**** Dataset excerpts ****
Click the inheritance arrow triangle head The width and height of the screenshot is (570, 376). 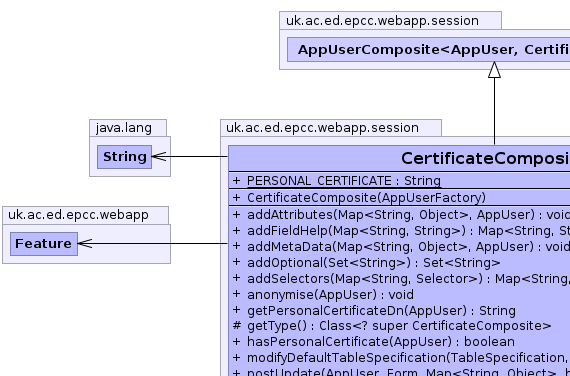pos(494,69)
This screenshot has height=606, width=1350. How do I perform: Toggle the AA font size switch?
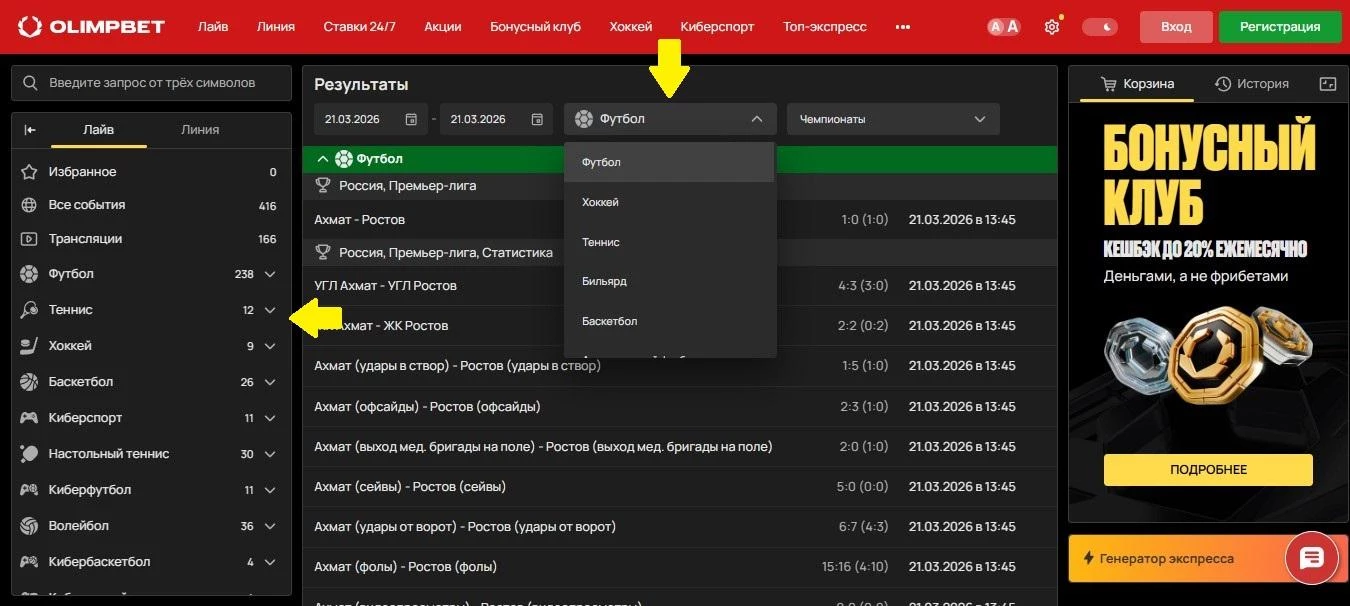pyautogui.click(x=1004, y=27)
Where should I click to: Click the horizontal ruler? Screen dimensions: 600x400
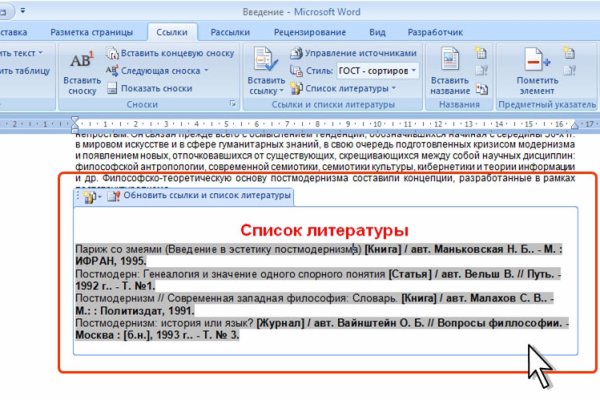(x=300, y=124)
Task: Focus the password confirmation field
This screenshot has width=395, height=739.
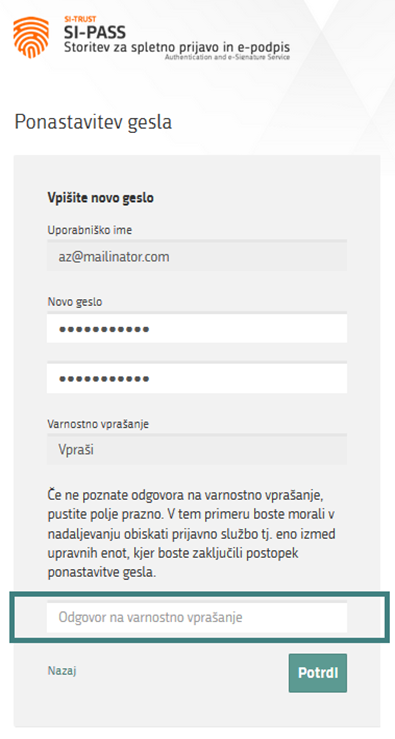Action: [197, 378]
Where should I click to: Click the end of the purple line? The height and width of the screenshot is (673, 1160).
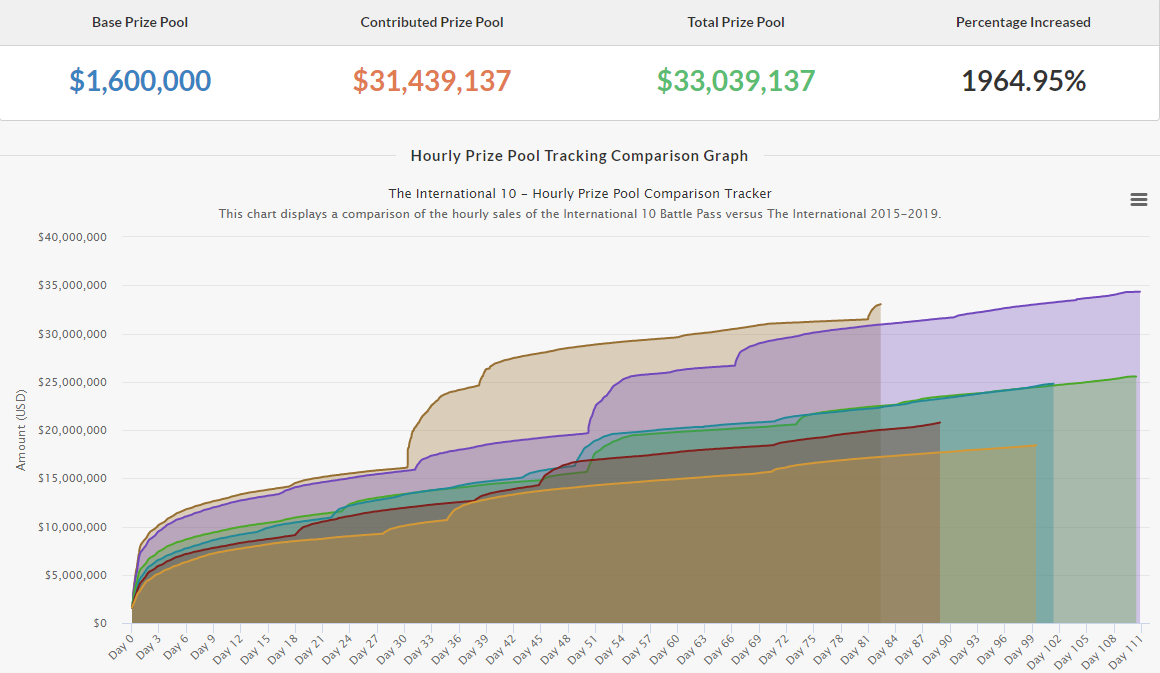1139,292
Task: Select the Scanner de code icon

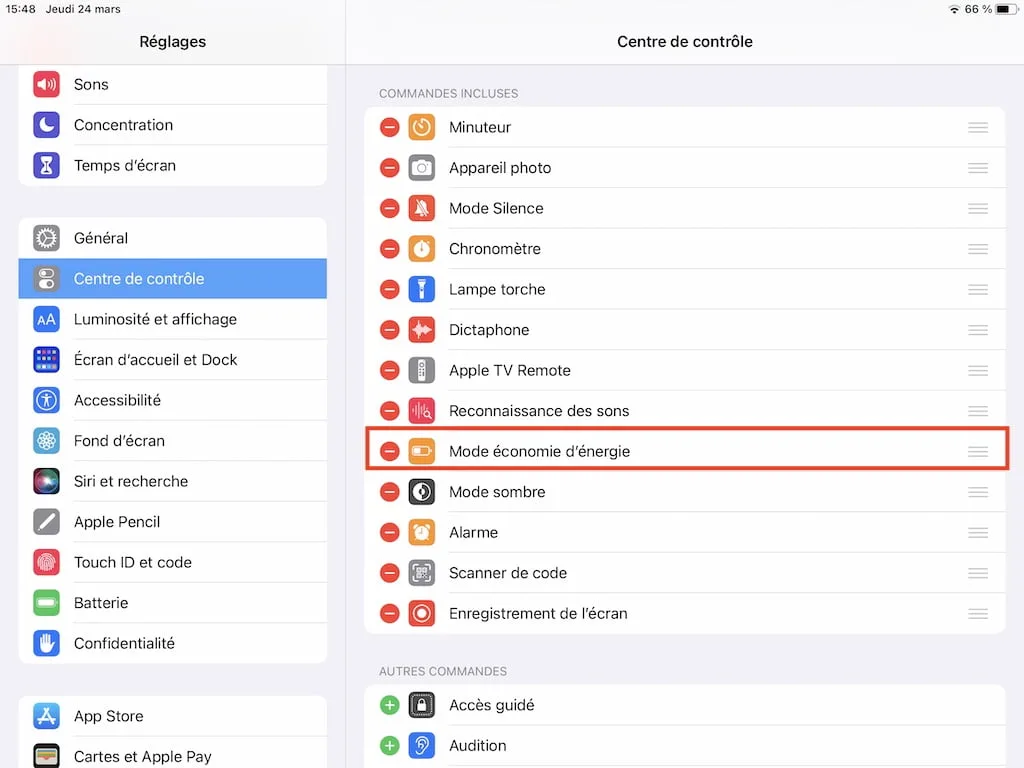Action: point(421,573)
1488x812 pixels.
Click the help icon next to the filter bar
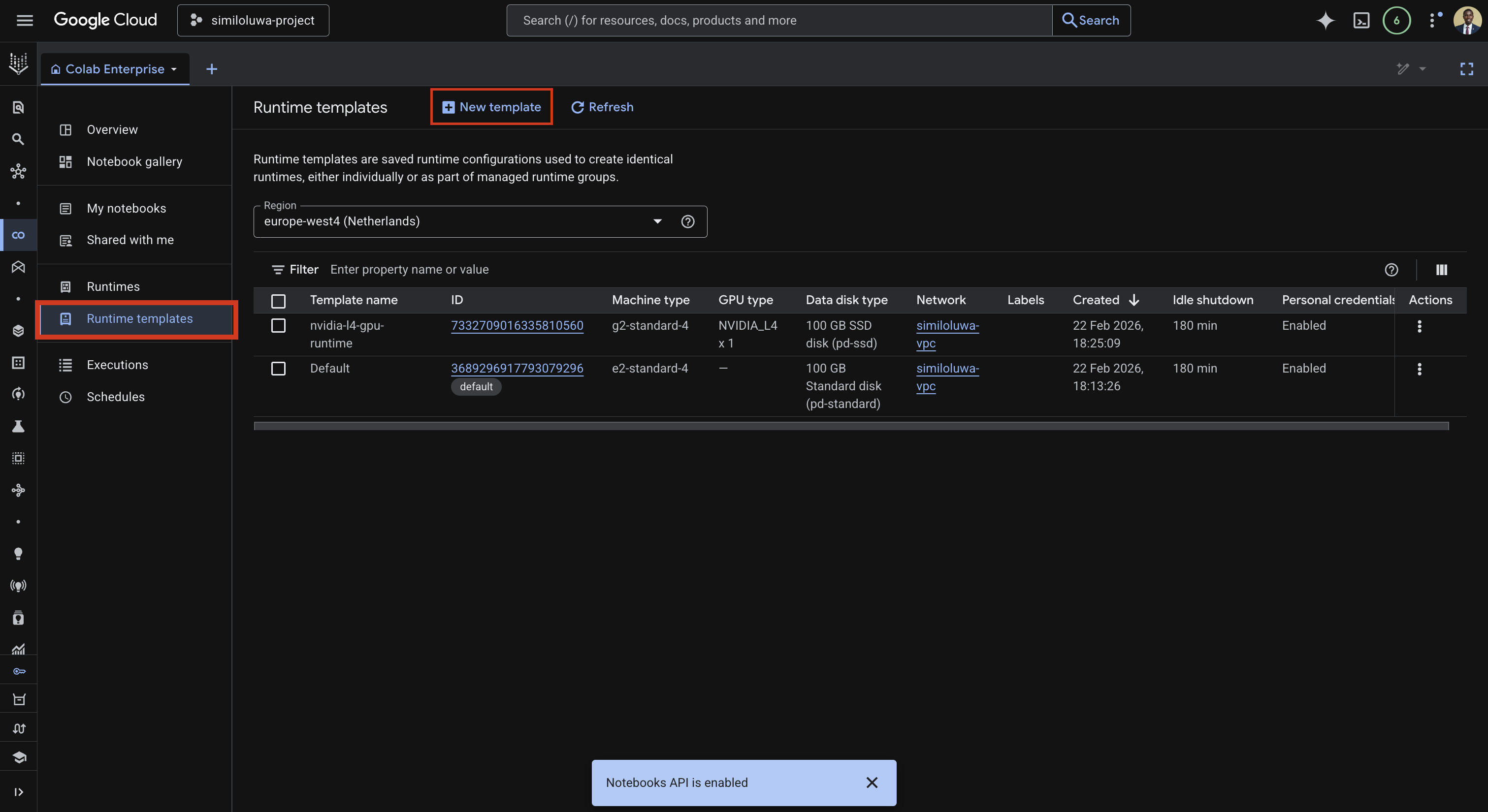(x=1392, y=270)
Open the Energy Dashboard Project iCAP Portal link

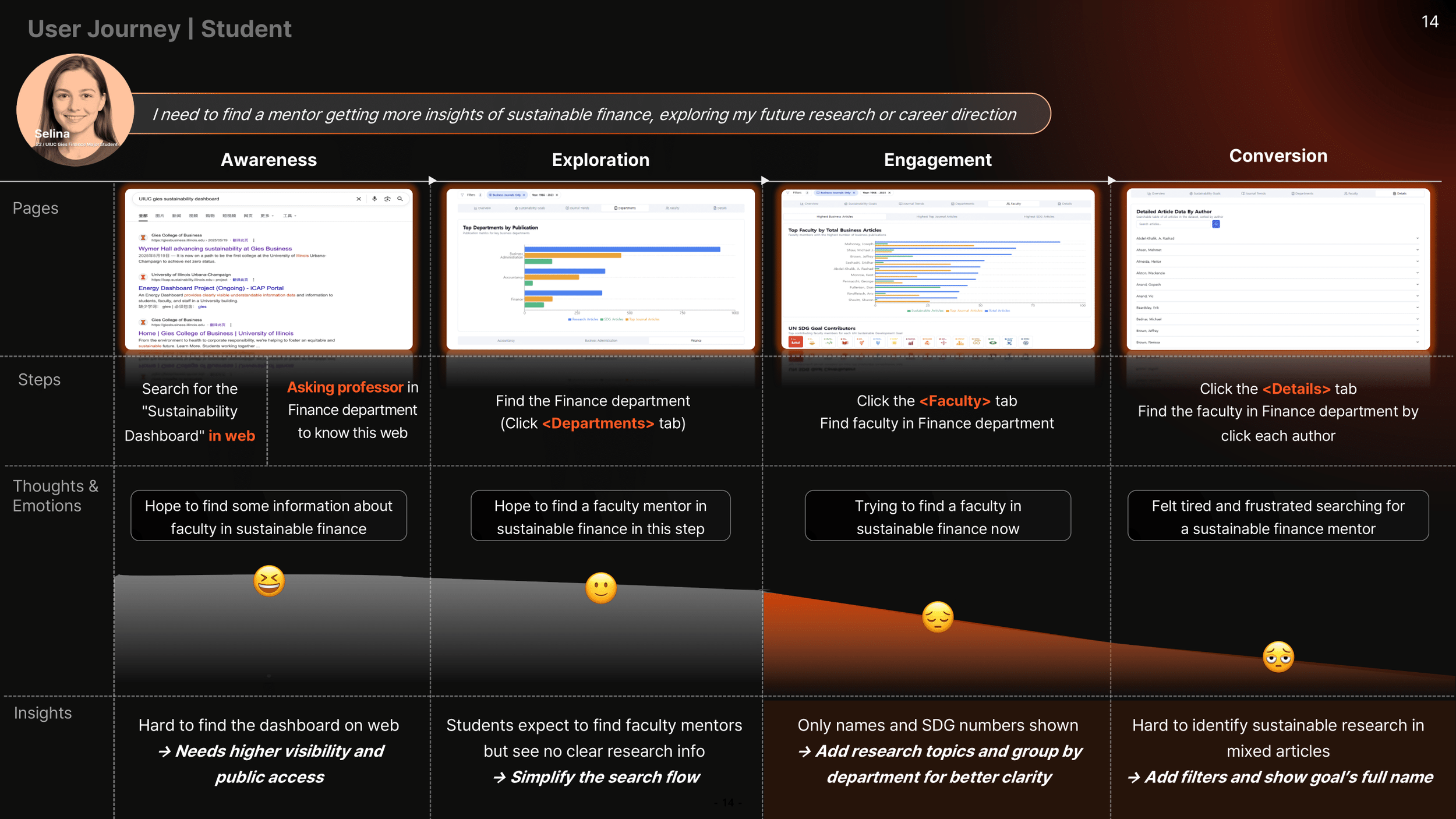click(x=211, y=288)
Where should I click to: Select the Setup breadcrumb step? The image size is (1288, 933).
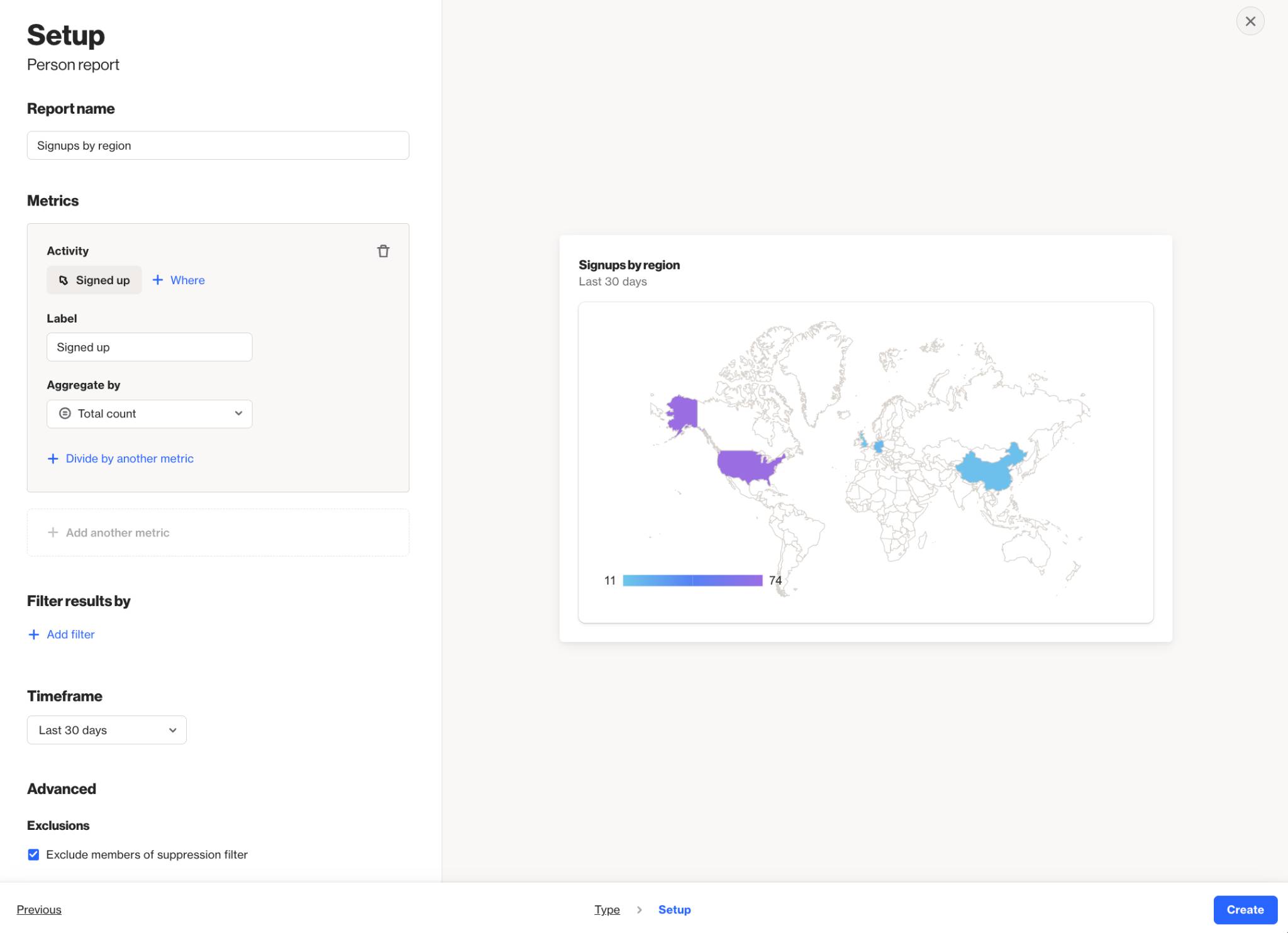(x=674, y=910)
****
_Exercise_: Starting at the row that contains "Task: Select the Scanner de code icon" and ending at the last row, rewrite those rows with "Select" switched to "Choose" and everything else unchanged, leaving the pictures out of your answer.

_Solution_:
Task: Choose the Scanner de code icon

Action: point(421,573)
1488x812 pixels.
Click the help icon next to the filter bar
(x=1392, y=270)
Open the Energy Dashboard Project iCAP Portal link

click(x=211, y=288)
Where should I click to: Choose the Setup breadcrumb step? The image size is (1288, 933).
(x=674, y=910)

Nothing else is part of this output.